Tested on a couple of tracks and I have to say I have heard a lot worse!! ;)


Re: Quite OK Audio (QOA)... anyone ?

Reply #4
I'd be interested to see someone better at this and more patient than me ABX this.

If this is doing what I assume this is, when it isn't transparent it should be less annoying than something like mp3 getting it wrong, but how often do modern lossy codecs get it annoyingly wrong in the general vicinity of 256 kbps


Re: Quite OK Audio (QOA)... anyone ?

Reply #6
I'd wonder how this compares to, say, AptX. or the elephant in the room, mp3?
(And FWIW, given that an ancient chip like, say, dual core ARMv4 at 100MHz can decode ogg vorbis at multiple times realtime, I'm not entirely sure if there's a use case for this if its only benefit is "It's fast" )

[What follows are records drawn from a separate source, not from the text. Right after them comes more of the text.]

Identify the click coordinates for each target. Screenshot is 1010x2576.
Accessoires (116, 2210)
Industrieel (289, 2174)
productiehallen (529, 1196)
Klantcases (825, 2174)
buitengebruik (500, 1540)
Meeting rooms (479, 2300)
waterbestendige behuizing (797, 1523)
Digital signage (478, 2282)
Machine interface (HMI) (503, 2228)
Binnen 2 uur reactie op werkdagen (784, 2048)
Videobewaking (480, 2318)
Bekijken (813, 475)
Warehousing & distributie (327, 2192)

Intended use cases seem to include audio in games, including music, sound effects, where ADPCM formats have been used, and other applications where the computation savings would count, I guess.
Doesn't seem to be meant to compete with more traditional lossy codecs for applications where only one or just a few concurrent streams are meant to be used.
https://phoboslab.org/log/2023/02/qoa-time-domain-audio-compression

Re: Quite OK Audio (QOA)... anyone ?

Reply #7
The same guy invented QOI, a simple lossless image codec. In that case he was competitive with PNG on size and much quicker, a lot of that is thanks to PNG being archaic. QOA is likely uncompetitive with complex audio codecs, but has a fighting chance of being competitive with quick codecs. It'll be interesting how they fare creating a lossy codec.

From the source:
Code: [Select]
/* The Least Mean Squares Filter is the heart of QOA. It predicts the next
sample based on the previous 4 reconstructed samples. It does so by continuously
adjusting 4 weights based on the residual of the previous prediction.
The next sample is predicted as the sum of (weight[i] * history[i]).
The adjustment of the weights is done with a "Sign-Sign-LMS" that adds or
subtracts the residual to each weight, based on the corresponding sample from
the history. This, surprisingly, is sufficient to get worthwhile predictions.
This is all done with fixed point integers. Hence the right-shifts when updating
the weights and calculating the prediction. */

Re: Quite OK Audio (QOA)... anyone ?

Reply #8
QOA specification is still not frozen last time I checked.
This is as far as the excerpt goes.